Turbulent kinetic energy contour plots (unit: m2/s2): (a) air-conditioning vent working only, and (b) when both air-conditioning vent and sanitizing machine working together.
4. Conclusions
In the context of COVID-19, since there is no specific treatment or established medical protocol, medication and vaccine, the objective should be to control and prevent the transmission of this virus as far as possible. It is absolutely essential to reduce the risk of airborne infection transmission to the lowest possible level in hospital isolation rooms to protect the lives of doctors, nurses and other health care workers, and simultaneously, flatten the curve of COVID-19.

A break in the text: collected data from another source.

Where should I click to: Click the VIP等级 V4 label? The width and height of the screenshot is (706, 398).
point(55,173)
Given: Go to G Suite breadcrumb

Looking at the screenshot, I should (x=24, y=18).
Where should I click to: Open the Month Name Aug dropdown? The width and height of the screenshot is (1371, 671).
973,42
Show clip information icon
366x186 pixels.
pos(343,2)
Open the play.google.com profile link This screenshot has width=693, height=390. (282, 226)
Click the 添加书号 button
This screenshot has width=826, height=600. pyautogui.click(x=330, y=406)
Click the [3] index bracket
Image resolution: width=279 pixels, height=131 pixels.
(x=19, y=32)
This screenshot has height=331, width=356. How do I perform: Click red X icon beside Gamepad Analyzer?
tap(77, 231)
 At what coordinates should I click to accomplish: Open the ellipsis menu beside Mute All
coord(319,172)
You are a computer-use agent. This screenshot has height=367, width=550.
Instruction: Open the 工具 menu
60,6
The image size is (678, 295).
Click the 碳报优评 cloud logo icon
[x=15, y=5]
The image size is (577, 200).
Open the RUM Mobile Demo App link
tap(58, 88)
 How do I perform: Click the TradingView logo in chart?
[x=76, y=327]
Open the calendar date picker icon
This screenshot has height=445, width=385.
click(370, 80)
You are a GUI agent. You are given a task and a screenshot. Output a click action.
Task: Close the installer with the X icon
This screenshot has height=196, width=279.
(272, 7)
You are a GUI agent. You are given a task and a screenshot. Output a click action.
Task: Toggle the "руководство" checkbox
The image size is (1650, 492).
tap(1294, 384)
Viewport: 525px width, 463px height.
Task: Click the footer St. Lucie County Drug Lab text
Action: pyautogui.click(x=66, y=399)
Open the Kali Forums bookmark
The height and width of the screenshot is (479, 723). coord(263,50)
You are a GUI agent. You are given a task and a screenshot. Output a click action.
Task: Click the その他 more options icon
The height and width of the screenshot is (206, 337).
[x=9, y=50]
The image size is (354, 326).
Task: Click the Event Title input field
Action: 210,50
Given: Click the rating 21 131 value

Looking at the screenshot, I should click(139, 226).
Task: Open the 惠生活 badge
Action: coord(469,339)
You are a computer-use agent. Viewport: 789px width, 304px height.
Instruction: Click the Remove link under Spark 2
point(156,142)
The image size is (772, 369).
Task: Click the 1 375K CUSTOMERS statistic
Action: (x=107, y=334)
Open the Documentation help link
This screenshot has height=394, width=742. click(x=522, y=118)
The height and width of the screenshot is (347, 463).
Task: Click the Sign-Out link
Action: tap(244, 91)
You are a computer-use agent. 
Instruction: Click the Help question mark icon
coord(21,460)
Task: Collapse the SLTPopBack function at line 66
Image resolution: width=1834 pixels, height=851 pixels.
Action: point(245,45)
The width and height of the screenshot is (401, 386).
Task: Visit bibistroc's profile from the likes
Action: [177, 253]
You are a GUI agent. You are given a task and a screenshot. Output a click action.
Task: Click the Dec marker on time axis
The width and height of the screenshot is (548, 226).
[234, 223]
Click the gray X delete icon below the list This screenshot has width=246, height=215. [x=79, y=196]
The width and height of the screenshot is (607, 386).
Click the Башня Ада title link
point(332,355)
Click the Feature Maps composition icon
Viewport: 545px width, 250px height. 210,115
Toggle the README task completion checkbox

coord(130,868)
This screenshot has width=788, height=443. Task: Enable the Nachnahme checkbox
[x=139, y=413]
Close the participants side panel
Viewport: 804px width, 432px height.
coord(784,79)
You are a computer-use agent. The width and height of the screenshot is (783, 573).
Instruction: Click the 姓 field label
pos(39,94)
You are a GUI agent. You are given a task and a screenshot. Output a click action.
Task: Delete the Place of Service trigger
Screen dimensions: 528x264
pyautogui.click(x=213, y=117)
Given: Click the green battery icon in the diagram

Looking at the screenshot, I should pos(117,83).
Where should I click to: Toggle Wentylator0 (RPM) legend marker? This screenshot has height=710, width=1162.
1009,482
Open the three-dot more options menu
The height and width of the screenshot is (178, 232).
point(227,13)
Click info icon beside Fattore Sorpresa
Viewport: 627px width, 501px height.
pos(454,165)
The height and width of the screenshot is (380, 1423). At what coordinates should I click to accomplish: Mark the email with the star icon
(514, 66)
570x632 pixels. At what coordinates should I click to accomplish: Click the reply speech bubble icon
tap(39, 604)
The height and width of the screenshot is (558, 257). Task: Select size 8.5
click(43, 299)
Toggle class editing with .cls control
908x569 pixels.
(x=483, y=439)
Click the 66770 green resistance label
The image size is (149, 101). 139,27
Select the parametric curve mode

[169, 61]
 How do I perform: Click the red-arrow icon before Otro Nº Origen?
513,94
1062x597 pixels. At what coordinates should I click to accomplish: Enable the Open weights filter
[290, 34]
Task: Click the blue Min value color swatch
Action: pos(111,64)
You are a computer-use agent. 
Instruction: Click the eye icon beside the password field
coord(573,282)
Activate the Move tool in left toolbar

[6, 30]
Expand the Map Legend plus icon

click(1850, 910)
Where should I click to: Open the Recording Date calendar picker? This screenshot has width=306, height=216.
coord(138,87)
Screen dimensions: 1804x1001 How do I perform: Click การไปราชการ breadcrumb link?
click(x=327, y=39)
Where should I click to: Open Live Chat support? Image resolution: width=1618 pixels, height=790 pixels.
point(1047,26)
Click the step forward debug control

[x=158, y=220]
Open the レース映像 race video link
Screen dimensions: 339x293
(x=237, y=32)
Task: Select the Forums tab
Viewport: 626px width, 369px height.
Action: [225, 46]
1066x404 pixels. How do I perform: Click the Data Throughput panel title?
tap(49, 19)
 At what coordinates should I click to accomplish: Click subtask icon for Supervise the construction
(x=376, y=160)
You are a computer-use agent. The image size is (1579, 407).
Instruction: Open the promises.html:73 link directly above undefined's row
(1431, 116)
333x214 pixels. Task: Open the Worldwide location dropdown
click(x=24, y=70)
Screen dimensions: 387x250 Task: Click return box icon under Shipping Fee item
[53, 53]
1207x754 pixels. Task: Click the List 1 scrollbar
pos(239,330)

This particular investigation was performed to offer understanding the airflow patterns in the isolation room. The study has been carried out to investigate the effectiveness of conditioned air released from air-conditioning machines to mix with aerosol sanitizer so as to reach every corner of the isolation room and kill the COVID-19 virus. A CFD analysis has been carried out considering factors affecting aerosol sanitizer delivery systems such as temperature, turbulent kinetic energy and flow dynamics. In order to numerically model the laminar-transitional flows, transition SST k−ε model, which involves four transport equations are employed in the current study. It is found from the analysis that high turbulent fields generated inside the isolation room may be an efficient way of distributing sanitizer in a volume of confined isolation room to kill or minimize the COVID-19 virus.
Declaration of Competing Interest
The authors declared that they have no conflict of interests.
Acknowledgement
The authors would like to gratefully acknowledge Birla Institute of Technology and Science, Pilani, Pilani Campus and Motilal Nehru National Institute of Technology Allahabad for this research.